J.3. Ethics of Classification. An AI company builds a content moderation algorithm that classifies posts into categories: Hate Speech, Misinformation, Spam, and Clean. They test whether the algorithm's classifications are independent of the poster's demographic group.
(a) What are the ethical implications if the chi-square test is significant (i.e., classification is not independent of demographic group)?
(b) What if the test is non-significant? Does that guarantee fairness?
(c) How might Cramer's V help in this context? What level of $V$ would be concerning?
(d) What standardized residual pattern would be most alarming? (Hint: think about which cell — which combination of demographic group and classification — represents the worst outcome for affected users.)
(e) Connect this to Professor Washington's work in earlier chapters. How does this scenario relate to algorithmic bias?
Part K: Quick Checks ⭐
K.1. A chi-square test of independence yields $\chi^2 = 3.84$ with $df = 1$. Is this significant at $\alpha = 0.05$? (Hint: the critical value for $\chi^2$ with $df = 1$ at $\alpha = 0.05$ is 3.841.)
K.2. For a $5 \times 3$ contingency table, how many degrees of freedom does the test of independence have?
K.3. A goodness-of-fit test with 6 categories and $n = 120$ produces expected frequencies of 20 each. Are the conditions met?

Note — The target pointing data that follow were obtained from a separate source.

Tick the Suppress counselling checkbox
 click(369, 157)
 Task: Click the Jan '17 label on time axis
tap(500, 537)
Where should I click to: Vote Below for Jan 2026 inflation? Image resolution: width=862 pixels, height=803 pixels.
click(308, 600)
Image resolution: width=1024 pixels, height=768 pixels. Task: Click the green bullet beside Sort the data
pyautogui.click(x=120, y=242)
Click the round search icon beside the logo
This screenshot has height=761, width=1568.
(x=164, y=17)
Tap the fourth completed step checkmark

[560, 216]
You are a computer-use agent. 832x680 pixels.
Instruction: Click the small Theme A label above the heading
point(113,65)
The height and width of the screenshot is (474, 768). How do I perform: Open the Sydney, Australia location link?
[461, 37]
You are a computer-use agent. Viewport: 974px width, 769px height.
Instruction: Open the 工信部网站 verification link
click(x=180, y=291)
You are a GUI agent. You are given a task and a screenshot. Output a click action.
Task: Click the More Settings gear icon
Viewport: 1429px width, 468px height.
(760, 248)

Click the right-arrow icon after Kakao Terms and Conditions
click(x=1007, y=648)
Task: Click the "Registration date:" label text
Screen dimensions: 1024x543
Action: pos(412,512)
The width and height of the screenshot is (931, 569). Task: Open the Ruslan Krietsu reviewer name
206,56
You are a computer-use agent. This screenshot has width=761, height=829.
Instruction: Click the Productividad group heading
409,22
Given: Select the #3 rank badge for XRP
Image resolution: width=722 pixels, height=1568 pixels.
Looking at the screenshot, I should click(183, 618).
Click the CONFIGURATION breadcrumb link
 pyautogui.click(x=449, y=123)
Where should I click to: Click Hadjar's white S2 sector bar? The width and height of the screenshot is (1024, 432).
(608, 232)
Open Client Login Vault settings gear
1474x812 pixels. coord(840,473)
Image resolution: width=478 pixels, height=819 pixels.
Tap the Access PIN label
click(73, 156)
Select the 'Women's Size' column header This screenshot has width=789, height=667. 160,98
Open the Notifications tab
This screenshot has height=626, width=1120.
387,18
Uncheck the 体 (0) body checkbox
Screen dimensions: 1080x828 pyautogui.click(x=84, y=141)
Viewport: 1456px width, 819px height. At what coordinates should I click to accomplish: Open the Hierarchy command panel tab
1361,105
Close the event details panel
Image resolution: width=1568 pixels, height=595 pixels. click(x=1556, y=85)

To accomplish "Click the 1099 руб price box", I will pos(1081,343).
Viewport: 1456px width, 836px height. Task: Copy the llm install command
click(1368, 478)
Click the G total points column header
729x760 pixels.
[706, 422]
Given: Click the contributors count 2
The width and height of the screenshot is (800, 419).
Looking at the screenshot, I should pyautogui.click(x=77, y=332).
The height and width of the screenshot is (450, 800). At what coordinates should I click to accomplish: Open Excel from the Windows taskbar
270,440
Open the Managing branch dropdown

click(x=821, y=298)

K.4. A researcher reports Cramer's V = 0.42 for a $3 \times 4$ table. How would you describe the strength of this association?
K.5. Can you use a chi-square test to determine whether a student's GPA (measured as a continuous variable from 0.0 to 4.0) is related to their major? Why or why not? What modification would make this possible?